Exercise aim – Express the material below, from the line containing "Viewport: 1120px width, 1073px" through the end of the material, as a JSON list of strings with one string per line and no blank lines. Leave the pictures out.

# START OF Information shown

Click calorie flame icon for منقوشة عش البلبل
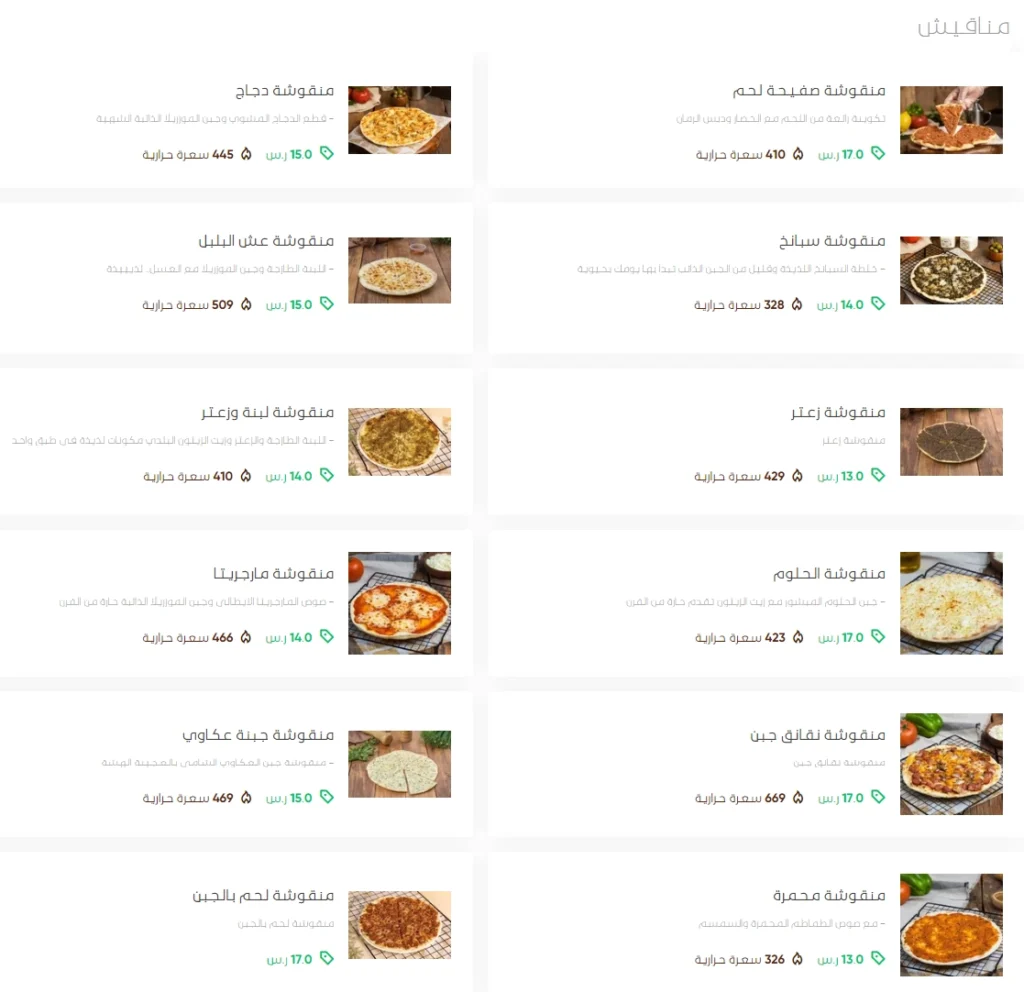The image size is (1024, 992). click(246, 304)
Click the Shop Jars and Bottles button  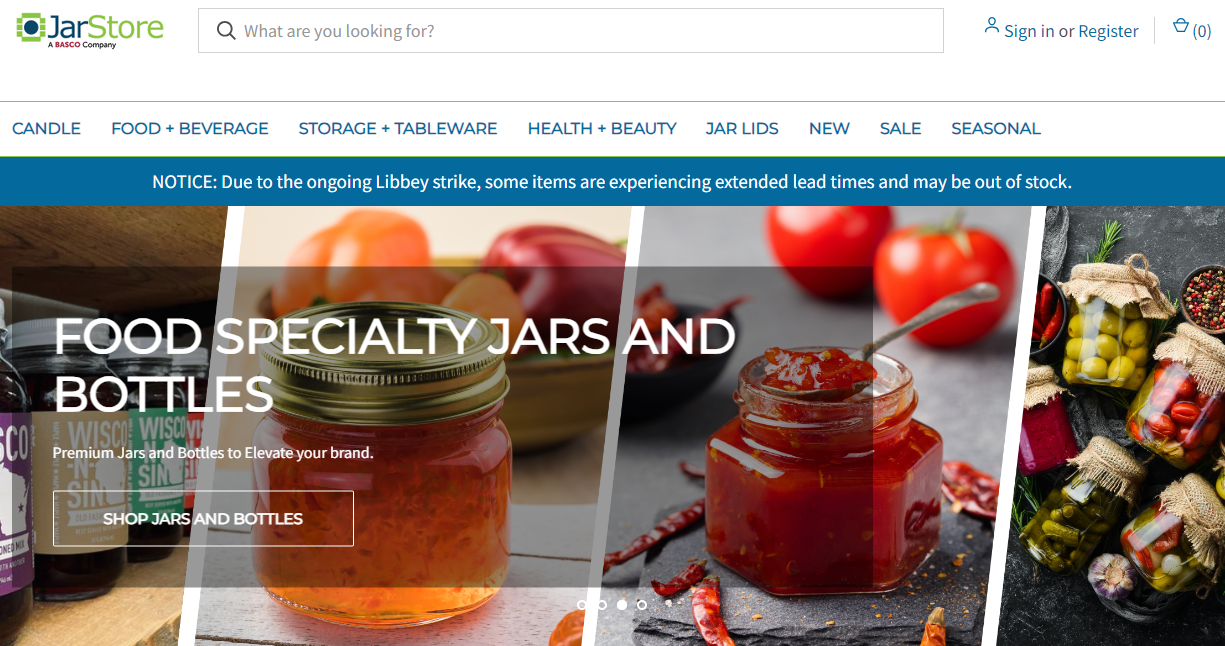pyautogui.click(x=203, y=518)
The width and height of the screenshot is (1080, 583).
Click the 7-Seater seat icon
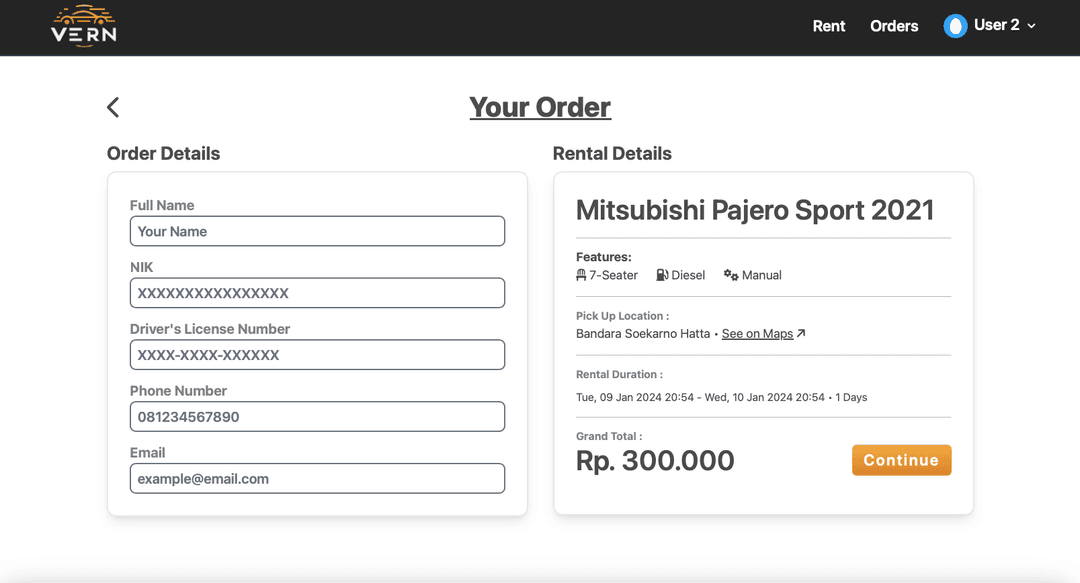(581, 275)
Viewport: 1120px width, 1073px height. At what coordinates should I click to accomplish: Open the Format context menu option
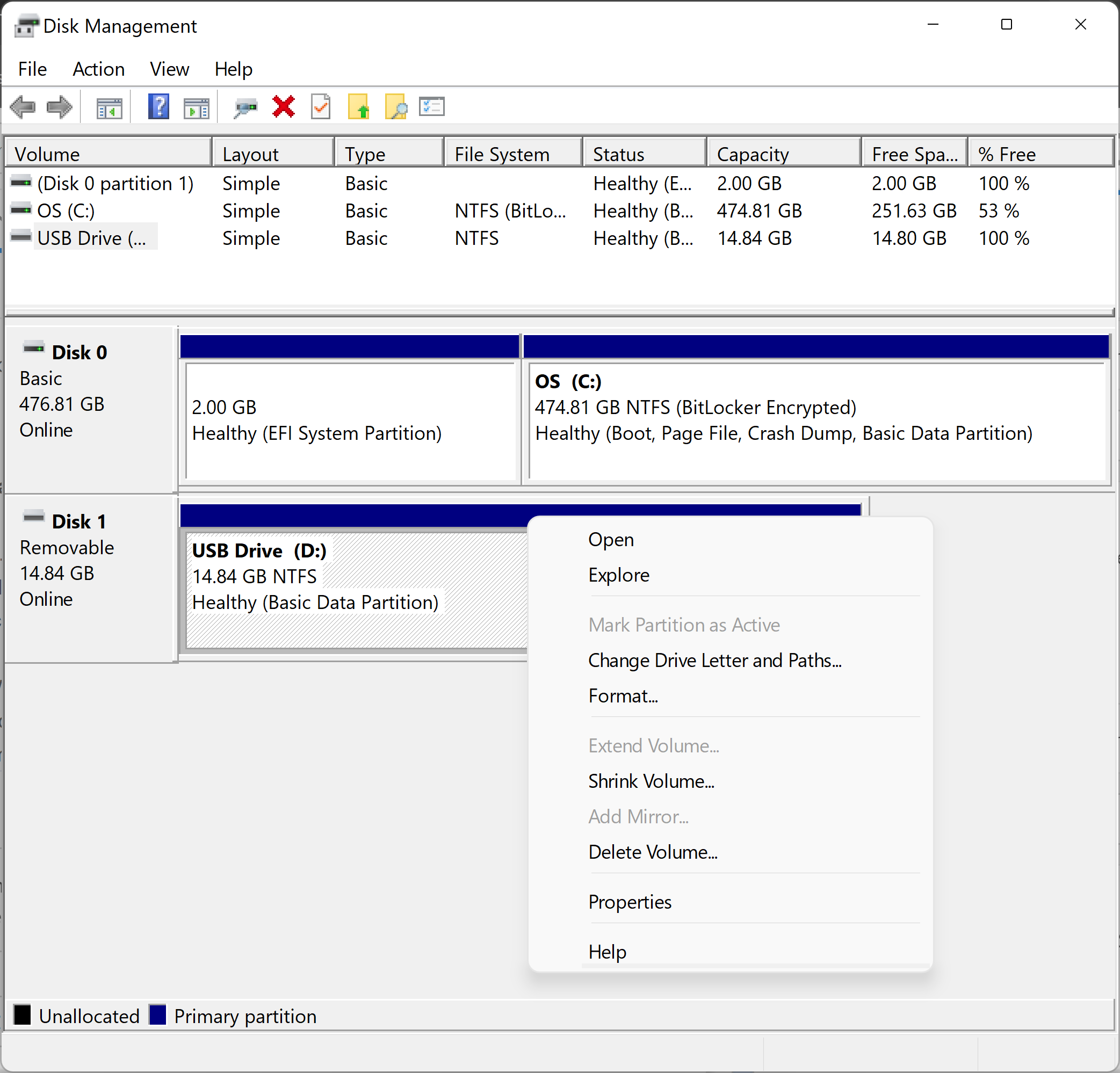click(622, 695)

# END OF Information shown

Result below –
[
  "Viewport: 1120px width, 1073px height. At what coordinates should I click to accomplish: Open the Format context menu option",
  "click(622, 695)"
]